Earlier this year the House of Lords digital skills committee published a report calling for the teaching of digital skills in schools to be treated as a third core subject, on a par with lessons in numeracy and literacy.
The committee also called for urgent action to support teachers who are not sufficiently well equipped to teach the new computing curriculum, insisting that no child should leave school without basic digital literacy.
This got me thinking. While of course I agree with the committee’s overarching goal of ensuring that UK PLC will be able to count on a workforce that is digitally literate enough to compete successfully on the world stage, I am not sure whether teachers will ever feel confident that they are sufficiently digitally literate to teach the subject.
Let me explain. My own organisation, Kaltura, recently published the results of our second annual State of Video in Education report, a global survey undertaken by more than 1,200 respondents involved in education. We were interested, amongst other things, in the perceived gap between teachers’ and students’ digital literacy levels across the whole education spectrum.
For the purposes of the study, we defined digital literacy as “the ability to locate, organise, understand, evaluate, analyse, create, and communicate information using digital technologies”. When we reviewed the results, we found a considerable gap between student and teacher digital literacy levels: 40% of respondents rated students’ digital literacy levels as ‘very good’ versus 23% for teachers.

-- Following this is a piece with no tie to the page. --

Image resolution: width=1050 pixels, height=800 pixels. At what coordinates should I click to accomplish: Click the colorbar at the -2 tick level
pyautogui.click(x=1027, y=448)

Both common sense and the data highlight some concerns related to the divide between the comfort level of educators and the comfort level of students. There is a common perception in the education community both here and abroad that this gap will close as newer, potentially younger, educators enter the system. While it is true over the short term that the gap may close, the rapid and continued pace of innovation will consistently ensure a chasm between students’ digital comfort levels and those of their (older) teachers.
To steal a consumer example, take the new Apple iWatch. I am a HUGE fan of Apple products – iPads, iPhones, iMacs, MacBook Airs. My office and house are literally littered with Apple products. For years, I’ve been at the core of their target market: I diligently replace my phone every two years and am constantly researching their latest gadgets.

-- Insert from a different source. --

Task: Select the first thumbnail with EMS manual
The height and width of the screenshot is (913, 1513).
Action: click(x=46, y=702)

But the Apple Watch has stumped me. I just don’t get why I need it, what it can do for me, when so much of what it accomplishes sits just 2 inches away in my pocket, on my iPhone.

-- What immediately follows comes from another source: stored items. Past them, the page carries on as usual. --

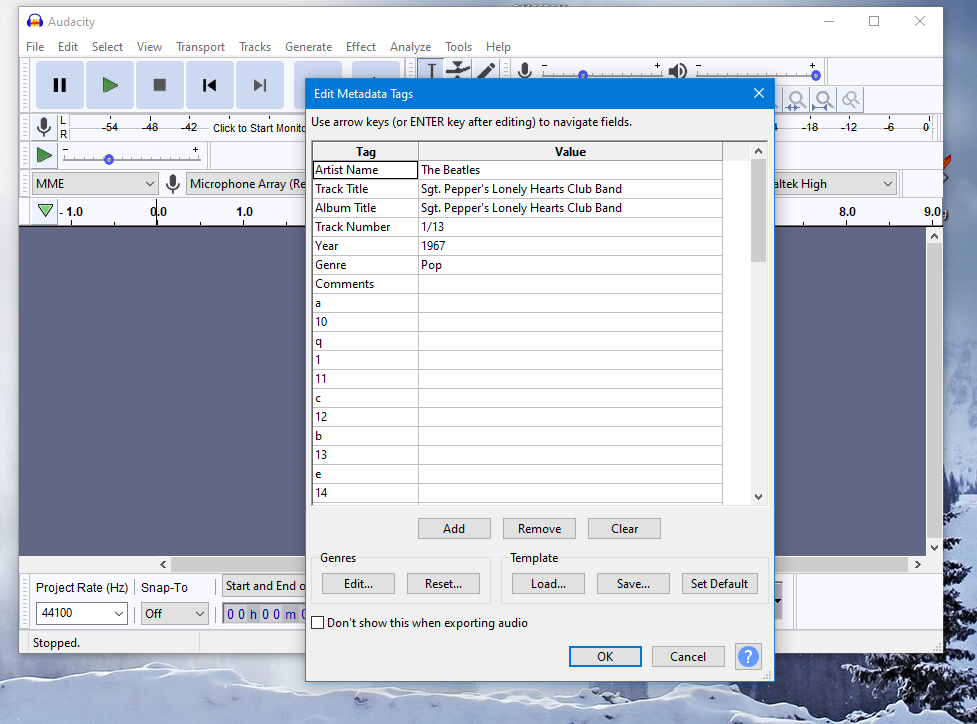Open the Generate menu

308,46
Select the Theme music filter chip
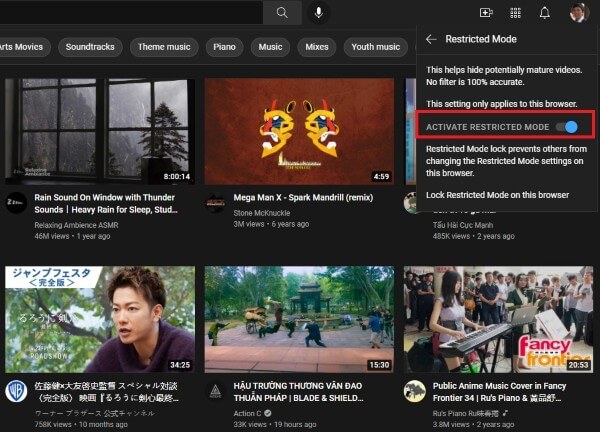The image size is (600, 432). pos(164,46)
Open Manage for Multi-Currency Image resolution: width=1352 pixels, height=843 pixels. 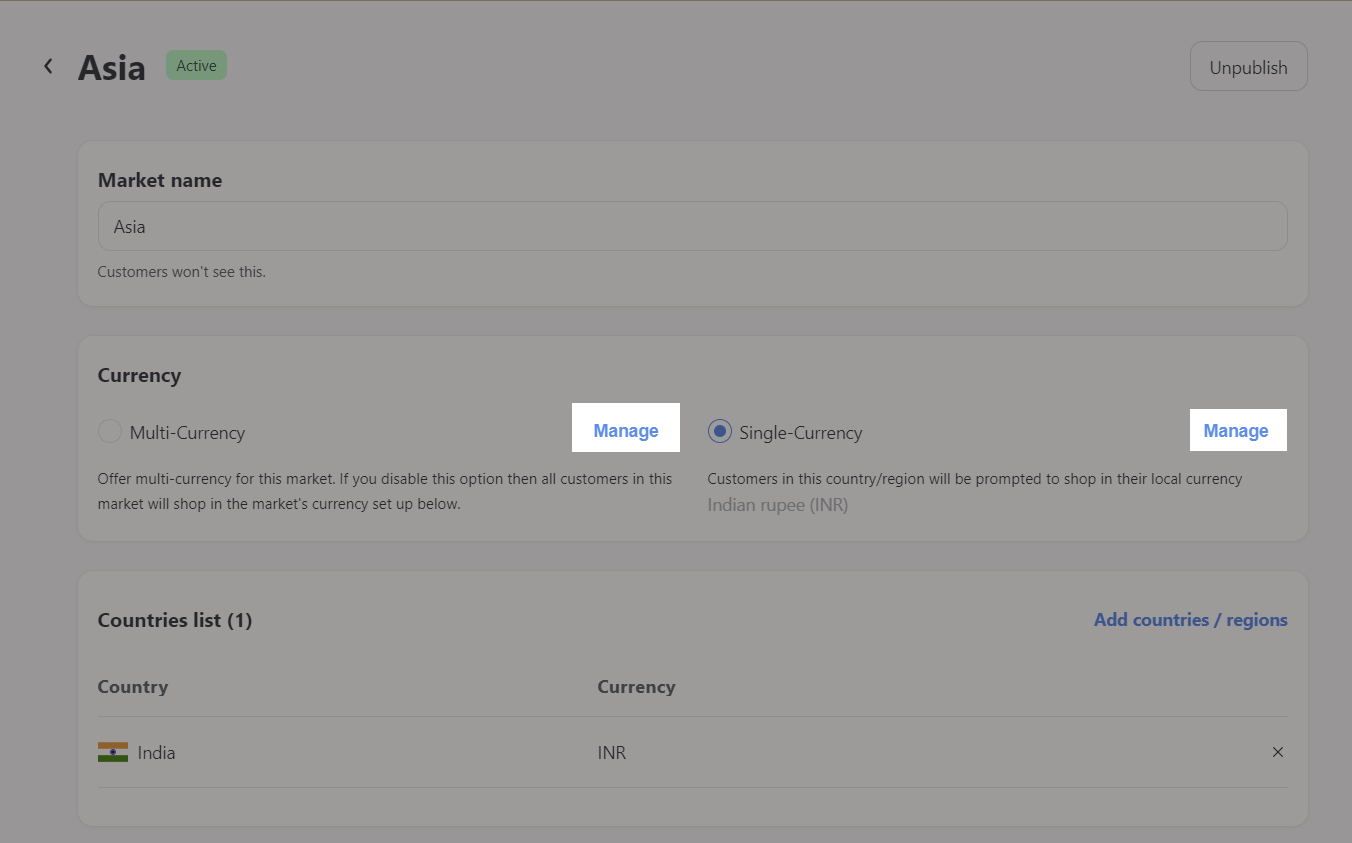[626, 431]
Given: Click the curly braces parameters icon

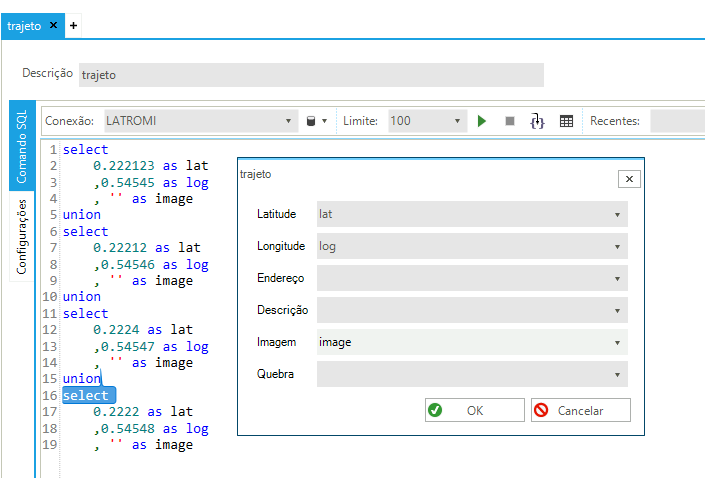Looking at the screenshot, I should click(537, 121).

The launch of the Watch – and more specifically my subdued reaction to it – has made me realise that I am moving out of Apple’s core market of hip young things eager to buy anything that the company develops as soon as it becomes available.
Which brings me back to the digital divide in education. As my Apple Watch example demonstrates, there is a ‘circle of digital life’, for want of a better phrase. The younger generation will take up where the previous generation falls off. We see this most clearly in the consumer technology space, but this familiarity with, and interest in, new technologies spills over into education and the world of work too. It’s just how things are.
Consequently, the digital divide between generations – in this case between the educator and the student – will never truly close. The educator will always feel less confident, familiar and comfortable with the newer digital technologies and approaches than the student, whose ability to locate, organise, understand, create and communicate digital information will always be one step ahead.
My recommendation for educators is to go with it. Embrace digital literacy by inspiring your students to think out of the box and explore new ways of doing things. Don’t be weighed down by the rigidity of historical expectations but instead embrace the power of the ever-changing digital environment. Give students the freedom to complete assignments in new ways that expand their – and your – digital boundaries.
I recently saw a group of students create a fantastic video submission for an assignment instead of a standard written paper. The video project took much longer than the written paper would have done, because it necessitated mapping a timeline, writing and practising a script, filming and then editing the submission. But the interesting thing is that the students didn’t mind that it took longer: they were fully immersed and engaged in what they were doing. Furthermore they were pushing their digital boundaries and enhancing their digital literacy levels as a result. And they were taking their teachers along for the ride!
In summary, I am not sure that teachers will ever say they feel confident and comfortable in teaching digital literacy, precisely because technology is always advancing. By accepting that educators will always be behind on the digital literacy curve compared to most students, we can focus instead on using their well-honed teaching skills to inspire students to think out of the box for digital-led assignments.
In this way, students can practise, shape, hone and improve their own digital literacy levels by trial and error, which is, after all, often the best way to learn. And teachers can offer a light touch, guidance and support – and perhaps be inspired in turn by the amazing digital work their students produce!